Task goal:
Give the lines below again exactly, starting with the line that holds "The height and width of the screenshot is (148, 410)." and going on through the line that holds "Given: Close the Add Notes dialog".

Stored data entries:

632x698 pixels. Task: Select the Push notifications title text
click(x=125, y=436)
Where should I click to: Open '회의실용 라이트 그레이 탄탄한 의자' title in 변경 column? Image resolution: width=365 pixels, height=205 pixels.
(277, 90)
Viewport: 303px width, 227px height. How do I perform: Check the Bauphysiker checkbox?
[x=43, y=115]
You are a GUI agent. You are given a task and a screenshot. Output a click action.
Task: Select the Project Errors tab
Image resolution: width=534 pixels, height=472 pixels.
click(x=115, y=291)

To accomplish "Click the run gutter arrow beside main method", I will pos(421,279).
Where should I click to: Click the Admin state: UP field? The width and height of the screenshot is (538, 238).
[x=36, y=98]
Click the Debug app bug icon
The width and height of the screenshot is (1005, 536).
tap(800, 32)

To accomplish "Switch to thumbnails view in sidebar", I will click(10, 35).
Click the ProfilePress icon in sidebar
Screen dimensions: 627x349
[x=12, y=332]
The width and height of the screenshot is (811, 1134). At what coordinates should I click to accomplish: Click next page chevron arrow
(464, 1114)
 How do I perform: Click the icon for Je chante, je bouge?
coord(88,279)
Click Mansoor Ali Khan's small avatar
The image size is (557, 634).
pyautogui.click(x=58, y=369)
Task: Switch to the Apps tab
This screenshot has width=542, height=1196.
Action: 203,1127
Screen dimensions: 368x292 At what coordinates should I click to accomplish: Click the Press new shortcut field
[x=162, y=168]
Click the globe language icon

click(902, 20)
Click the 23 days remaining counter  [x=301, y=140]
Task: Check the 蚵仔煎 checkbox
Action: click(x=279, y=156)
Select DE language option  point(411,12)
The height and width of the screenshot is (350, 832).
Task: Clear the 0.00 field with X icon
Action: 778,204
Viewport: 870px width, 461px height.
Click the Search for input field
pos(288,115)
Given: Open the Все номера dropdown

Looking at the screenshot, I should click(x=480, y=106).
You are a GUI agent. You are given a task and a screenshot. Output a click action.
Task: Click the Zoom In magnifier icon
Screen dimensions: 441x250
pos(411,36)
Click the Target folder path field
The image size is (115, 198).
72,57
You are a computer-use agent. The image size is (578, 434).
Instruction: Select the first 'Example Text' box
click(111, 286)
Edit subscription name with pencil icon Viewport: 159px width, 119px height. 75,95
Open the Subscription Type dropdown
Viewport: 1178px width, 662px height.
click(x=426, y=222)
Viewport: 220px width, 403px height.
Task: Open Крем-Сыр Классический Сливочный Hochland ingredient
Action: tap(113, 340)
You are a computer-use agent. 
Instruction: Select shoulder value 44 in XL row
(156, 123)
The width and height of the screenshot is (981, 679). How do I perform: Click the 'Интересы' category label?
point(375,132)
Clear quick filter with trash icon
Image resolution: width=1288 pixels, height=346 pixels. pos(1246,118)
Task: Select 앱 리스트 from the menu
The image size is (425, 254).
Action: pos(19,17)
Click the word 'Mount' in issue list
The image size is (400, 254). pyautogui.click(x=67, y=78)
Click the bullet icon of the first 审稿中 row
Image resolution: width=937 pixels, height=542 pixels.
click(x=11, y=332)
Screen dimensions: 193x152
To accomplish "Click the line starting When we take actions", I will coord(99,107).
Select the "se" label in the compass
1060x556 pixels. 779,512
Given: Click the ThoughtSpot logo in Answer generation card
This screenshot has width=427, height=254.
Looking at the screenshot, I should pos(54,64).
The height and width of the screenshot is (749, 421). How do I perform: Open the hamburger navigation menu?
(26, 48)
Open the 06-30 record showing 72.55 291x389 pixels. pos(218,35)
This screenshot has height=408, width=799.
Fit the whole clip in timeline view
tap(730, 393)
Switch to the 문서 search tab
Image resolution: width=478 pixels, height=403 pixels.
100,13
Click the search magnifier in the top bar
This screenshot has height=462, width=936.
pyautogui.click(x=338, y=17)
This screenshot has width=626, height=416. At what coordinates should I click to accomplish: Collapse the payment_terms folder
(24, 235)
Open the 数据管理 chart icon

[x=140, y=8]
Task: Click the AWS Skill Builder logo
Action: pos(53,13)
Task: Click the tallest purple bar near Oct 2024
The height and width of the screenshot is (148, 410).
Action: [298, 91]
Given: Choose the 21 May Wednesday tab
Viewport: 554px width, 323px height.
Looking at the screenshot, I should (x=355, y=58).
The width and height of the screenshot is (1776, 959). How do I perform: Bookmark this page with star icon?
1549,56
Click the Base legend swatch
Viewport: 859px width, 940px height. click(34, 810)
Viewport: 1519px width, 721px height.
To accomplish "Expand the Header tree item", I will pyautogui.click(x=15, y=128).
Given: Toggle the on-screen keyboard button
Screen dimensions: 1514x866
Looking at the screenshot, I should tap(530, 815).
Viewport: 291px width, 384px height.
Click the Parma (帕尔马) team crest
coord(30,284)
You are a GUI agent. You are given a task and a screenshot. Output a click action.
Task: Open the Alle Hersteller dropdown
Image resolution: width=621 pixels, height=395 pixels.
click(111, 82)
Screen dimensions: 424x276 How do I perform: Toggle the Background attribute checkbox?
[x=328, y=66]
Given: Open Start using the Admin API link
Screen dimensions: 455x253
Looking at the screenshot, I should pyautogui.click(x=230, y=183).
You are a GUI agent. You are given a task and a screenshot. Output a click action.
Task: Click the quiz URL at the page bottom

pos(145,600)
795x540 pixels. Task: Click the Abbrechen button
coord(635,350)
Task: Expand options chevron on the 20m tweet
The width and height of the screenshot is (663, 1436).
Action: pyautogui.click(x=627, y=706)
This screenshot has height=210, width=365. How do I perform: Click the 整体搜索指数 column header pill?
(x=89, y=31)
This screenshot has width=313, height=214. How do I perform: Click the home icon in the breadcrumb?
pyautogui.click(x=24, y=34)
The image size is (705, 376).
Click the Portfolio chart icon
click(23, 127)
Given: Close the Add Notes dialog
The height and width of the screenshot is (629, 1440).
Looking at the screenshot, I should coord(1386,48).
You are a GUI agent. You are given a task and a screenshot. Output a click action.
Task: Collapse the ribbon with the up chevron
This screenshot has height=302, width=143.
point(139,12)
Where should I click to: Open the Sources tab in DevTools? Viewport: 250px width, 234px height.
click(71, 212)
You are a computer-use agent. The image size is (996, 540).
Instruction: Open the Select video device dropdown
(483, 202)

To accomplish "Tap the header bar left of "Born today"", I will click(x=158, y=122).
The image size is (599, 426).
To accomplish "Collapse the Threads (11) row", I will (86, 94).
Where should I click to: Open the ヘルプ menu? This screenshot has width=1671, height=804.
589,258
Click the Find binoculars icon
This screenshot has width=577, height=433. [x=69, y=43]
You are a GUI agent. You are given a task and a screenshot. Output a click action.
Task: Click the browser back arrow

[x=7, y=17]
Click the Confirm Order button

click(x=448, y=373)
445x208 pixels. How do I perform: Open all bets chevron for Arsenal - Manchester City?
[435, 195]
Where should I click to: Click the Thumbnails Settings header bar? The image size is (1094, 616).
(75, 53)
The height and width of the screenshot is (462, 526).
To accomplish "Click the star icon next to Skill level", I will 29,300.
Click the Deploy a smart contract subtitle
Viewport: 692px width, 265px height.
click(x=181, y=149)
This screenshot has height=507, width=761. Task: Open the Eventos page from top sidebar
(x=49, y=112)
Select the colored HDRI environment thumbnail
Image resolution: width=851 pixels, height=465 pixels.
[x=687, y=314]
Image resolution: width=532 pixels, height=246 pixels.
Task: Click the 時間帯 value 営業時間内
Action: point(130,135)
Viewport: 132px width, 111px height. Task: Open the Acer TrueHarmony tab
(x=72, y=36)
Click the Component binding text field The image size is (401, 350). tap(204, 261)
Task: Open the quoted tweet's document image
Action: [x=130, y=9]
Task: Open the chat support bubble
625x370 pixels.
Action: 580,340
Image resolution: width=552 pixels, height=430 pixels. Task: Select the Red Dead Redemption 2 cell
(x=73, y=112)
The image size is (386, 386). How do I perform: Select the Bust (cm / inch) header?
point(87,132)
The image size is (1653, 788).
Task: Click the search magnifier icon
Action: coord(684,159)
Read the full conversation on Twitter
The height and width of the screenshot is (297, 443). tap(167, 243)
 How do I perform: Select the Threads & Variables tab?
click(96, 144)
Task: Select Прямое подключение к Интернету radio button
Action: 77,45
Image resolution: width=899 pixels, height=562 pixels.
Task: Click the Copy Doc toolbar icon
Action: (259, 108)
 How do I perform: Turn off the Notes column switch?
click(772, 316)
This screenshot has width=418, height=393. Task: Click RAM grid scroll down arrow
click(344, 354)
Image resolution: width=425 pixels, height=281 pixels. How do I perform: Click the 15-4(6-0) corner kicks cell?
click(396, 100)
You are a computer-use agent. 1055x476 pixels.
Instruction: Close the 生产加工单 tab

Task response:
The height and width of the screenshot is (148, 410).
Action: [298, 91]
Given: Choose the 21 May Wednesday tab
Viewport: 554px width, 323px height.
Looking at the screenshot, I should (x=355, y=58).
The width and height of the screenshot is (1776, 959). How do I perform: Bookmark this page with star icon?
1549,56
Click the Base legend swatch
Viewport: 859px width, 940px height. click(34, 810)
Viewport: 1519px width, 721px height.
To accomplish "Expand the Header tree item", I will pyautogui.click(x=15, y=128).
Given: Toggle the on-screen keyboard button
Screen dimensions: 1514x866
Looking at the screenshot, I should tap(530, 815).
Viewport: 291px width, 384px height.
Click the Parma (帕尔马) team crest
coord(30,284)
You are a GUI agent. You are given a task and a screenshot. Output a click action.
Task: Open the Alle Hersteller dropdown
Image resolution: width=621 pixels, height=395 pixels.
click(111, 82)
Screen dimensions: 424x276 How do I perform: Toggle the Background attribute checkbox?
[x=328, y=66]
Given: Open Start using the Admin API link
Screen dimensions: 455x253
Looking at the screenshot, I should pyautogui.click(x=230, y=183).
You are a GUI agent. You are given a task and a screenshot. Output a click action.
Task: Click the quiz URL at the page bottom

pos(145,600)
795x540 pixels. Task: Click the Abbrechen button
coord(635,350)
Task: Expand options chevron on the 20m tweet
The width and height of the screenshot is (663, 1436).
Action: pyautogui.click(x=627, y=706)
This screenshot has height=210, width=365. How do I perform: Click the 整体搜索指数 column header pill?
(x=89, y=31)
This screenshot has width=313, height=214. How do I perform: Click the home icon in the breadcrumb?
pyautogui.click(x=24, y=34)
The image size is (705, 376).
Click the Portfolio chart icon
click(23, 127)
Given: Close the Add Notes dialog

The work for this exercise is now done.